-------- Extracted records --------

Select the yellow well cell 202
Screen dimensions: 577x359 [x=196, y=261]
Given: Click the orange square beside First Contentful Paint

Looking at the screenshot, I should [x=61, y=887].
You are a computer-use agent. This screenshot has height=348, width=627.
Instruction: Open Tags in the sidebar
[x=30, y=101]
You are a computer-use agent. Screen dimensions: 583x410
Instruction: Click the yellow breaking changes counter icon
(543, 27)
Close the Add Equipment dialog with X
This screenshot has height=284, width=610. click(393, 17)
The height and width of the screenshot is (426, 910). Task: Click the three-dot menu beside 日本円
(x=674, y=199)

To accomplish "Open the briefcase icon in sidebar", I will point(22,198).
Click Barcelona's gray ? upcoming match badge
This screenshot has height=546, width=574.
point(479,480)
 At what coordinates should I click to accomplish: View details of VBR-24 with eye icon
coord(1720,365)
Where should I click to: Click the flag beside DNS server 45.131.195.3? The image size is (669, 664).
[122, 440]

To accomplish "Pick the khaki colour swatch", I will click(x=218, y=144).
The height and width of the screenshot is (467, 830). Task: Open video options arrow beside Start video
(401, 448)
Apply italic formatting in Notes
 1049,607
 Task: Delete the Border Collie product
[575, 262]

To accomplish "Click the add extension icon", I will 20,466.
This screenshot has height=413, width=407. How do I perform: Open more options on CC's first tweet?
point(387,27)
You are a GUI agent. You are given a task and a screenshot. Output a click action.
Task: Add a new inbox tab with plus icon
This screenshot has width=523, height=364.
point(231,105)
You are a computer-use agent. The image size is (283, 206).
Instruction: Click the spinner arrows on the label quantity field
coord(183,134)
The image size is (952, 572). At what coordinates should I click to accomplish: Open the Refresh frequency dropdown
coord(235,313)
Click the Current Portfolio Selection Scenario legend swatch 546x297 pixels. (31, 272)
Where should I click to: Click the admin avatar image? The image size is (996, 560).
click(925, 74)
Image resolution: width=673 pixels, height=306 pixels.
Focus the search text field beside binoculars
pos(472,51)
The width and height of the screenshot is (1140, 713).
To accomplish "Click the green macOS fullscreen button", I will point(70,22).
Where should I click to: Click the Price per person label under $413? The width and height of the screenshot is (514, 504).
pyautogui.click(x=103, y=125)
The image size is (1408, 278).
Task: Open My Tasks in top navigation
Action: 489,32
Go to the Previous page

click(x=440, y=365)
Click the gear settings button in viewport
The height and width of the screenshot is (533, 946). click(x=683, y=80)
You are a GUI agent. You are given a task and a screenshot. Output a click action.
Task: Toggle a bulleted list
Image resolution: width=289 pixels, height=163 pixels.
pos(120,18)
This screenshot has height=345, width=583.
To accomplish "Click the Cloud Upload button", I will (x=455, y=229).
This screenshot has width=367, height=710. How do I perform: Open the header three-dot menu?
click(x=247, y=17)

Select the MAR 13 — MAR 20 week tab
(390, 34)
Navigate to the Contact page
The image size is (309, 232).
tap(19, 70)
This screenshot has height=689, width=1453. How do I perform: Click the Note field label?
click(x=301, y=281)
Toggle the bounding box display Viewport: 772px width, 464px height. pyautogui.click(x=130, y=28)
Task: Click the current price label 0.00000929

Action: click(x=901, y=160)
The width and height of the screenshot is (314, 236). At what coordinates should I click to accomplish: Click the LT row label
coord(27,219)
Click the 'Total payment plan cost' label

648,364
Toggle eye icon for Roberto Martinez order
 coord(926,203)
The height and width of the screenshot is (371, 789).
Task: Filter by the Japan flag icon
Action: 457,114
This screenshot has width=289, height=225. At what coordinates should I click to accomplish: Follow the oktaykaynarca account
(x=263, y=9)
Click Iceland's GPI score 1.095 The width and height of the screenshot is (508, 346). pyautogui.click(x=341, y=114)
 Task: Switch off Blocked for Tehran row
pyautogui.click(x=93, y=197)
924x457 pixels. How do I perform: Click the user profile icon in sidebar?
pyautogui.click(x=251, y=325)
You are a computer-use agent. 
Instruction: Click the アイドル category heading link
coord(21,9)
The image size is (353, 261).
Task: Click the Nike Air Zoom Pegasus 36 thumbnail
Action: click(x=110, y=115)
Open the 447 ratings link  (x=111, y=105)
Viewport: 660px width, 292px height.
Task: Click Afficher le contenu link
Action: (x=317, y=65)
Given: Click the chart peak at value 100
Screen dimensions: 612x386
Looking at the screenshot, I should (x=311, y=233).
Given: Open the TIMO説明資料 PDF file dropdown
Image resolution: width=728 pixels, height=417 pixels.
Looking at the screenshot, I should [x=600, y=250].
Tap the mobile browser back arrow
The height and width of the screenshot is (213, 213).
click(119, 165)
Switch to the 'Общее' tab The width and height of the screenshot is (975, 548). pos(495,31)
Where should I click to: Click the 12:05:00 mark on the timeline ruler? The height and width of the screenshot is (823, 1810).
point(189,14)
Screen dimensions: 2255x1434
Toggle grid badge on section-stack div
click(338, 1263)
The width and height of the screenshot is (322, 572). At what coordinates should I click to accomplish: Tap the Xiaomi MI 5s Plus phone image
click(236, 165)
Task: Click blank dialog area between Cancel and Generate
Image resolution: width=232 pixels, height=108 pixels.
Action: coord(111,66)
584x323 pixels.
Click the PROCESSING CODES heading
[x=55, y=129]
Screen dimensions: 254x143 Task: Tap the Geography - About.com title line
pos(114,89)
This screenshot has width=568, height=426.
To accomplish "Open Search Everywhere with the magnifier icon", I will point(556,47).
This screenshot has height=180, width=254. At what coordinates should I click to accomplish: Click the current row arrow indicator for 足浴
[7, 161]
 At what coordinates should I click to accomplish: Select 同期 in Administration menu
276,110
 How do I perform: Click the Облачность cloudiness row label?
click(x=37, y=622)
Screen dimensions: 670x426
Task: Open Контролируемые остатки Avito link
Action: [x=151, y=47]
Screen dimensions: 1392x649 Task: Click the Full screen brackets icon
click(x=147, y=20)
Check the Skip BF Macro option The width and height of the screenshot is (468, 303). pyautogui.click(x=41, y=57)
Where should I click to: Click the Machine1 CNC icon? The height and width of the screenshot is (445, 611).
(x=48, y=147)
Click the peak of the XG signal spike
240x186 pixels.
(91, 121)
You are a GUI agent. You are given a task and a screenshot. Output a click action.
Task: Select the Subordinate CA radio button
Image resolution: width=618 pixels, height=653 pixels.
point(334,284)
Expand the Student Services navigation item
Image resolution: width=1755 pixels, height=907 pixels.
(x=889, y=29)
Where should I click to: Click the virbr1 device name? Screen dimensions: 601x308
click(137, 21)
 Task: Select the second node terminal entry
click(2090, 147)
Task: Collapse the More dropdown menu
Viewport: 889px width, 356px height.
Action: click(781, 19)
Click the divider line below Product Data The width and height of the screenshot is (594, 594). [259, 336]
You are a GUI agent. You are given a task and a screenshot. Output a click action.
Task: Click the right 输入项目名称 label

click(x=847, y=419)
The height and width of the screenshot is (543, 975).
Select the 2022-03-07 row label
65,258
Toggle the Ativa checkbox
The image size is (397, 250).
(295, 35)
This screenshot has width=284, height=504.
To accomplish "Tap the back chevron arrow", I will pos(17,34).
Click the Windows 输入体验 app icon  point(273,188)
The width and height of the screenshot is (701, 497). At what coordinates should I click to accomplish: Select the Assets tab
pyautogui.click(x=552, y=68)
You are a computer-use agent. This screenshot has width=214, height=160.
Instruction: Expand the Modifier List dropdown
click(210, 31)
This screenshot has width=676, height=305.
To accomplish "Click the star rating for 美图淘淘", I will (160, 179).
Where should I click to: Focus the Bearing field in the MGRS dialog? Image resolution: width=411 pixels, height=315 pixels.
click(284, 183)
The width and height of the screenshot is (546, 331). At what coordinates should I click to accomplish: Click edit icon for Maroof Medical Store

--------

Exercise objective: Extract all of the rows above verbatim, keeping every line unchanged.

Correct output:
Select the yellow well cell 202
Screen dimensions: 577x359 [x=196, y=261]
Given: Click the orange square beside First Contentful Paint

Looking at the screenshot, I should [x=61, y=887].
You are a computer-use agent. This screenshot has height=348, width=627.
Instruction: Open Tags in the sidebar
[x=30, y=101]
You are a computer-use agent. Screen dimensions: 583x410
Instruction: Click the yellow breaking changes counter icon
(543, 27)
Close the Add Equipment dialog with X
This screenshot has height=284, width=610. click(393, 17)
The height and width of the screenshot is (426, 910). Task: Click the three-dot menu beside 日本円
(x=674, y=199)

To accomplish "Open the briefcase icon in sidebar", I will point(22,198).
Click Barcelona's gray ? upcoming match badge
This screenshot has height=546, width=574.
point(479,480)
 At what coordinates should I click to accomplish: View details of VBR-24 with eye icon
coord(1720,365)
Where should I click to: Click the flag beside DNS server 45.131.195.3? The image size is (669, 664).
[122, 440]

To accomplish "Pick the khaki colour swatch", I will click(x=218, y=144).
The height and width of the screenshot is (467, 830). Task: Open video options arrow beside Start video
(401, 448)
Apply italic formatting in Notes
 1049,607
 Task: Delete the Border Collie product
[575, 262]

To accomplish "Click the add extension icon", I will 20,466.
This screenshot has height=413, width=407. How do I perform: Open more options on CC's first tweet?
point(387,27)
You are a GUI agent. You are given a task and a screenshot. Output a click action.
Task: Add a new inbox tab with plus icon
This screenshot has width=523, height=364.
point(231,105)
You are a computer-use agent. The image size is (283, 206).
Instruction: Click the spinner arrows on the label quantity field
coord(183,134)
The image size is (952, 572). At what coordinates should I click to accomplish: Open the Refresh frequency dropdown
coord(235,313)
Click the Current Portfolio Selection Scenario legend swatch 546x297 pixels. (31, 272)
Where should I click to: Click the admin avatar image? The image size is (996, 560).
click(925, 74)
Image resolution: width=673 pixels, height=306 pixels.
Focus the search text field beside binoculars
pos(472,51)
The width and height of the screenshot is (1140, 713).
To accomplish "Click the green macOS fullscreen button", I will point(70,22).
Where should I click to: Click the Price per person label under $413? The width and height of the screenshot is (514, 504).
pyautogui.click(x=103, y=125)
The image size is (1408, 278).
Task: Open My Tasks in top navigation
Action: 489,32
Go to the Previous page

click(x=440, y=365)
Click the gear settings button in viewport
The height and width of the screenshot is (533, 946). click(x=683, y=80)
You are a GUI agent. You are given a task and a screenshot. Output a click action.
Task: Toggle a bulleted list
Image resolution: width=289 pixels, height=163 pixels.
pos(120,18)
This screenshot has height=345, width=583.
To accomplish "Click the Cloud Upload button", I will (x=455, y=229).
This screenshot has width=367, height=710. How do I perform: Open the header three-dot menu?
click(x=247, y=17)

Select the MAR 13 — MAR 20 week tab
(390, 34)
Navigate to the Contact page
The image size is (309, 232).
tap(19, 70)
This screenshot has height=689, width=1453. How do I perform: Click the Note field label?
click(x=301, y=281)
Toggle the bounding box display Viewport: 772px width, 464px height. pyautogui.click(x=130, y=28)
Task: Click the current price label 0.00000929

Action: click(x=901, y=160)
The width and height of the screenshot is (314, 236). At what coordinates should I click to accomplish: Click the LT row label
coord(27,219)
Click the 'Total payment plan cost' label

648,364
Toggle eye icon for Roberto Martinez order
 coord(926,203)
The height and width of the screenshot is (371, 789).
Task: Filter by the Japan flag icon
Action: 457,114
This screenshot has width=289, height=225. At what coordinates should I click to accomplish: Follow the oktaykaynarca account
(x=263, y=9)
Click Iceland's GPI score 1.095 The width and height of the screenshot is (508, 346). pyautogui.click(x=341, y=114)
 Task: Switch off Blocked for Tehran row
pyautogui.click(x=93, y=197)
924x457 pixels. How do I perform: Click the user profile icon in sidebar?
pyautogui.click(x=251, y=325)
You are a computer-use agent. 
Instruction: Click the アイドル category heading link
coord(21,9)
The image size is (353, 261).
Task: Click the Nike Air Zoom Pegasus 36 thumbnail
Action: click(x=110, y=115)
Open the 447 ratings link  (x=111, y=105)
Viewport: 660px width, 292px height.
Task: Click Afficher le contenu link
Action: (x=317, y=65)
Given: Click the chart peak at value 100
Screen dimensions: 612x386
Looking at the screenshot, I should (x=311, y=233).
Given: Open the TIMO説明資料 PDF file dropdown
Image resolution: width=728 pixels, height=417 pixels.
Looking at the screenshot, I should [x=600, y=250].
Tap the mobile browser back arrow
The height and width of the screenshot is (213, 213).
click(119, 165)
Switch to the 'Общее' tab The width and height of the screenshot is (975, 548). pos(495,31)
Where should I click to: Click the 12:05:00 mark on the timeline ruler? The height and width of the screenshot is (823, 1810).
point(189,14)
Screen dimensions: 2255x1434
Toggle grid badge on section-stack div
click(338, 1263)
The width and height of the screenshot is (322, 572). At what coordinates should I click to accomplish: Tap the Xiaomi MI 5s Plus phone image
click(236, 165)
Task: Click blank dialog area between Cancel and Generate
Image resolution: width=232 pixels, height=108 pixels.
Action: coord(111,66)
584x323 pixels.
Click the PROCESSING CODES heading
[x=55, y=129]
Screen dimensions: 254x143 Task: Tap the Geography - About.com title line
pos(114,89)
This screenshot has width=568, height=426.
To accomplish "Open Search Everywhere with the magnifier icon", I will point(556,47).
This screenshot has height=180, width=254. At what coordinates should I click to accomplish: Click the current row arrow indicator for 足浴
[7, 161]
 At what coordinates should I click to accomplish: Select 同期 in Administration menu
276,110
 How do I perform: Click the Облачность cloudiness row label?
click(x=37, y=622)
Screen dimensions: 670x426
Task: Open Контролируемые остатки Avito link
Action: [x=151, y=47]
Screen dimensions: 1392x649 Task: Click the Full screen brackets icon
click(x=147, y=20)
Check the Skip BF Macro option The width and height of the screenshot is (468, 303). pyautogui.click(x=41, y=57)
Where should I click to: Click the Machine1 CNC icon? The height and width of the screenshot is (445, 611).
(x=48, y=147)
Click the peak of the XG signal spike
240x186 pixels.
(91, 121)
You are a GUI agent. You are given a task and a screenshot. Output a click action.
Task: Select the Subordinate CA radio button
Image resolution: width=618 pixels, height=653 pixels.
point(334,284)
Expand the Student Services navigation item
Image resolution: width=1755 pixels, height=907 pixels.
(x=889, y=29)
Where should I click to: Click the virbr1 device name? Screen dimensions: 601x308
click(137, 21)
 Task: Select the second node terminal entry
click(2090, 147)
Task: Collapse the More dropdown menu
Viewport: 889px width, 356px height.
Action: click(781, 19)
Click the divider line below Product Data The width and height of the screenshot is (594, 594). [259, 336]
You are a GUI agent. You are given a task and a screenshot. Output a click action.
Task: Click the right 输入项目名称 label

click(x=847, y=419)
The height and width of the screenshot is (543, 975).
Select the 2022-03-07 row label
65,258
Toggle the Ativa checkbox
The image size is (397, 250).
(295, 35)
This screenshot has width=284, height=504.
To accomplish "Tap the back chevron arrow", I will pos(17,34).
Click the Windows 输入体验 app icon  point(273,188)
The width and height of the screenshot is (701, 497). At what coordinates should I click to accomplish: Select the Assets tab
pyautogui.click(x=552, y=68)
You are a computer-use agent. This screenshot has width=214, height=160.
Instruction: Expand the Modifier List dropdown
click(210, 31)
This screenshot has width=676, height=305.
To accomplish "Click the star rating for 美图淘淘", I will (160, 179).
Where should I click to: Focus the Bearing field in the MGRS dialog? Image resolution: width=411 pixels, height=315 pixels.
click(284, 183)
The width and height of the screenshot is (546, 331). At what coordinates should I click to accomplish: Click edit icon for Maroof Medical Store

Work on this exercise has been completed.